Ella apartó la vista y él notó la palidez frágil de su piel y el modo vulnerable en que juntaba las manos, como si intentara evitar temblar como una hoja. Lo asaltó el pensamiento traidor de que si había tenido que averiguar la realidad de ella de esa manera, le habría gustado haber recorrido toda la distancia, sacarle los pechos y probarlos, arrancarle el vestido y exponer cada centímetro de su desnudez. Acalló el pensamiento culpable y desagradable, pero su dolo-rosa erección aún le decía lo que no quería oír.
-Te haré el favor de no ser quien aporte la prueba de tu engaño a Federico. Dejaré en tus manos romper el compromiso, de la manera que más oportuna creas.
-Eres muy benevolente, pero, ¿Cómo sabes que es eso lo que quiero hacer? ¿O lo que desea Fede, aunque fueras a verlo y le hablaras... bueno... de un beso...?
No era lo que Pedro había esperado oír.
-Mi hermano puede verse cautivado por palabras bonitas y un aspecto atractivo, pero no creo que mi madre o mi abuelo adoptaran la misma actitud y, por si no lo has notado, mi hermano los tiene a ambos en muy alta estima.
Paula se ruborizó.
-De acuerdo.
-Y que ni se te pase por la cabeza cometer un fraude.
-¿Como cuál?
-Como callarte o, peor, exponer planes para una boda. No funcionará. Estaré en Atenas las próximas semanas, pero en cuanto acabe allí, me pondré en contacto con Fede y me cercioraré de que hayas hecho exactamente lo que te he dicho que hicieras -fue hacia la puerta y la abrió antes de volverse hacia ella-. Apuesto que ahora estás deseando haber aceptado mi oferta original de desaparecer con los bolsillos llenos...

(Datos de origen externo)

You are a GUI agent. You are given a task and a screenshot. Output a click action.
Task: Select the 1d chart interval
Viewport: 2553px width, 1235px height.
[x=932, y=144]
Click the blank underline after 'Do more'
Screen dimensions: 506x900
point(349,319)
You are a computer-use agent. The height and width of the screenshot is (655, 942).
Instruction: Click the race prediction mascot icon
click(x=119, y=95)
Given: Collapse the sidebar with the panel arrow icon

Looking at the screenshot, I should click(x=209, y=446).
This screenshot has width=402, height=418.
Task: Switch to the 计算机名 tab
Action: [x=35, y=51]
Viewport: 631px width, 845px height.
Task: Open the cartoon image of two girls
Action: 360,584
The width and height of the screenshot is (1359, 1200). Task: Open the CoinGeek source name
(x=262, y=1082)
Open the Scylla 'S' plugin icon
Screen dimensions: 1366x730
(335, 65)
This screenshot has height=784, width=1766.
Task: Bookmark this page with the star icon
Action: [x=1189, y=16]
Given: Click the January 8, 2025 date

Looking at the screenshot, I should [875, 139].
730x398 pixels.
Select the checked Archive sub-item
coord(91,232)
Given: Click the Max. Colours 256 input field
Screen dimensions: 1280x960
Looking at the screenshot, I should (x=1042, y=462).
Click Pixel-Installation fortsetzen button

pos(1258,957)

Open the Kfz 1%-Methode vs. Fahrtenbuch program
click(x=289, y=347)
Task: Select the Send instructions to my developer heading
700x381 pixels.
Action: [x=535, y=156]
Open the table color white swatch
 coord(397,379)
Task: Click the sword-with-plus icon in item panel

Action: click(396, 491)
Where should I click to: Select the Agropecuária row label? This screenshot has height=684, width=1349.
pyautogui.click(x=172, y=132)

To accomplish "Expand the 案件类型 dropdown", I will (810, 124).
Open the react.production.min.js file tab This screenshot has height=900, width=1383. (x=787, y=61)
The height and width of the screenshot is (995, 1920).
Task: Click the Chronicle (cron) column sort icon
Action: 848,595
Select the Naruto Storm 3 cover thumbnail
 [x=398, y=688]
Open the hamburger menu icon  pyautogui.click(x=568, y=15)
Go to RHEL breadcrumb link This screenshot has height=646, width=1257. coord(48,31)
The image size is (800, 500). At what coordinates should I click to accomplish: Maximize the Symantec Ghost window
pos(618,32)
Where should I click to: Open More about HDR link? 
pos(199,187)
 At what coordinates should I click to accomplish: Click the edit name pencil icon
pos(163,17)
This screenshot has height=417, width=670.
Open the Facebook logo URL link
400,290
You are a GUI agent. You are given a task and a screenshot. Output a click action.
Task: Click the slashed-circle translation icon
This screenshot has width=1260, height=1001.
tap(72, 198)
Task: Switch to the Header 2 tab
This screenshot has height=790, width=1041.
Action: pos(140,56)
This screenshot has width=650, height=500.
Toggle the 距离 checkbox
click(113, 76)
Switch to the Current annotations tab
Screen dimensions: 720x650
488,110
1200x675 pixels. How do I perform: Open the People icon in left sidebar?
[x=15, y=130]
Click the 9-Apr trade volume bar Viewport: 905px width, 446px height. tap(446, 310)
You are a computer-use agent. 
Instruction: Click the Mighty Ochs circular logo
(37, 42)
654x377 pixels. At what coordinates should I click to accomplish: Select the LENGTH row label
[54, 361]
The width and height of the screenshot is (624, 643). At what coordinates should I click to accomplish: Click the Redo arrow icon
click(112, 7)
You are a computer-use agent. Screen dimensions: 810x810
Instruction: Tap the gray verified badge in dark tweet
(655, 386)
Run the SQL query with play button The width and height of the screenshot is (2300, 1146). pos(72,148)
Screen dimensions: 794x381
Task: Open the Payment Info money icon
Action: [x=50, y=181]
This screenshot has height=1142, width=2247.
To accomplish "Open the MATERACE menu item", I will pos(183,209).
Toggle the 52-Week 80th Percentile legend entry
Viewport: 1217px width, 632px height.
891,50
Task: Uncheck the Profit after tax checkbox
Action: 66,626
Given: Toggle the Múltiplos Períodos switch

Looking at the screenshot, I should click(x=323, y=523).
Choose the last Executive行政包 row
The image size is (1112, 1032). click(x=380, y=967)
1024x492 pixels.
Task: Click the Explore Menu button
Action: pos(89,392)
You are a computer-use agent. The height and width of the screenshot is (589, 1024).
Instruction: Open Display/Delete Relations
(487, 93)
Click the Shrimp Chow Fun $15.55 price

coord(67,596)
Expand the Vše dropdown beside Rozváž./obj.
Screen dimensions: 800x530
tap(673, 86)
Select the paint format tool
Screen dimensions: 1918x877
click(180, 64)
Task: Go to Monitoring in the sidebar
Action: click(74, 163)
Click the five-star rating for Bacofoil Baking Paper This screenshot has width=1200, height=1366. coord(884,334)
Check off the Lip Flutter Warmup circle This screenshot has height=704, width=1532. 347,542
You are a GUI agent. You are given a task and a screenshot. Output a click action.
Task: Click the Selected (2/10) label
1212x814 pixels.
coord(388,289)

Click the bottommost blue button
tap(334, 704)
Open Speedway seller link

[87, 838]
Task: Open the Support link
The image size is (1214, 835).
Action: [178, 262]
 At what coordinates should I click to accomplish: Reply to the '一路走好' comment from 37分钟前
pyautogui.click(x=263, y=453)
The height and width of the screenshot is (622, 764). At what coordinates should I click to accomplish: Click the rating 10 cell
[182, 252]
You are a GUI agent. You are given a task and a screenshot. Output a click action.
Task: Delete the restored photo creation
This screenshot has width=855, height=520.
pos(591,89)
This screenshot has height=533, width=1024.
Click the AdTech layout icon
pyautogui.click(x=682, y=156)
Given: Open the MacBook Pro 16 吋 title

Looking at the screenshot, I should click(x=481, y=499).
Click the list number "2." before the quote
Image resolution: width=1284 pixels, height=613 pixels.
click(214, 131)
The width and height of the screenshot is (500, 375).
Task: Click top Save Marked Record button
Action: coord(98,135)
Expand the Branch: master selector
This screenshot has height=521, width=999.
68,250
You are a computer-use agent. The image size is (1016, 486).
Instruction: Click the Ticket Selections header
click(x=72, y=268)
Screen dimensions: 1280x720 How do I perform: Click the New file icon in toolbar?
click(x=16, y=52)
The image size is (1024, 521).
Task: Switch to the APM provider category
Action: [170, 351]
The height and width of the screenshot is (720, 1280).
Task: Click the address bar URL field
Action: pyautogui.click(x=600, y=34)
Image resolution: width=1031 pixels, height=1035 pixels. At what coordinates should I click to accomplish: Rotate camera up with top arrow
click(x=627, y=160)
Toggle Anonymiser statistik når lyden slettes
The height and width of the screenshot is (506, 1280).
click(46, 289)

Paula palideció pero permaneció en silencio. ¿Qué sentido tenía responder? Sólo se dió cuenta de lo rígidamente tensa que .estaba cuando él se fue, cerrando la puerta con sigilo a su espalda, tal como haría un amante clandestino. Luego se hundió. Apenas pudo obligarse a ir al cuarto de baño, desvestirse, enfundarse el pijama y quitarse el maquillaje. Pero lo hizo en piloto automático, como un robot. Sus pensamientos eran caóticos, y los peores eran sobre lo que había sentido cuando Pedro Alfonso la había tocado. Toda la percepción que había almacenado inconscientemente se había descargado sobre ella, como una inundación que rompiera las paredes frágiles de un dique mal construido. Lo había deseado tanto, que su cuerpo le había parecido estar en llamas, un fuego desbocado que se había iniciado en lo más hondo de su ser para extenderse hacia fuera, devorando a su paso devastador cualquier atisbo de sentido común. Bajo el confort del ligero cobertor, tembló de forma convulsiva en la habitación a oscuras y se preguntó por qué no se había opuesto. La respuesta era que había estado desesperada por tocarlo y porque la tocara. La aceptación de ese hecho la llevó a emitir un gemido. Se sentía desnuda. Todas las defensas que había erigido a lo largo de los años habían caído de un solo golpe y del modo más terrible posible. Claro que se lo contaría a Federico, pero le dolía el corazón al pensar que Pedro obtendría lo que se había fijado desde un principio, desvaneciéndose de su vida creyendo que era la mujer que se había inventado. Una cazafortunas calculadora que había atrapado a su hermano y que habría llegado hasta el final si él no la hubiera obligado a confesar. Se felicitaría por un trabajo bien hecho. Al final el sueño la dominó, pero fue un reposo inquieto. Había decidido que se lo contaría a Federico al día siguiente, pero, como cabía esperar después de los festejos, se hallaba profundamente dormido cuando ella despertó poco después de las nueve de la mañana, y no tuvo valor para despertarlo. Además, ¿de qué serviría su confesión a esas alturas? Haría que pasara el resto de las breves vacaciones ansioso. Decidió que lo mejor era dejarlo hasta que regresaran a Inglaterra.
Tal como había esperado, la villa se hallaba rebosante de actividad. La gente se marchaba y el vestíbulo enorme estaba lleno con todo tipo de equipaje. Ana estaba ocupada supervisándolo todo, cerciorándose de que el transporte que habían contratado hubiera llegado a tiempo. Paula se mezcló entre los invitados, la mayoría resacosos, sonrió e hizo comentarios sensatos sobre lo magnífica que había sido la fiesta, besó mejillas y emitió las palabras adecuadas acerca de esperar que volvieran a verse. Por suerte, el único miembro del grupo al que no quería ver, no andaba por ahí. Como ella no iba a marcharse ese día, fue a desayunar algo y luego se retiró al rincón más alejado del jardín con un libro y sus pensamientos.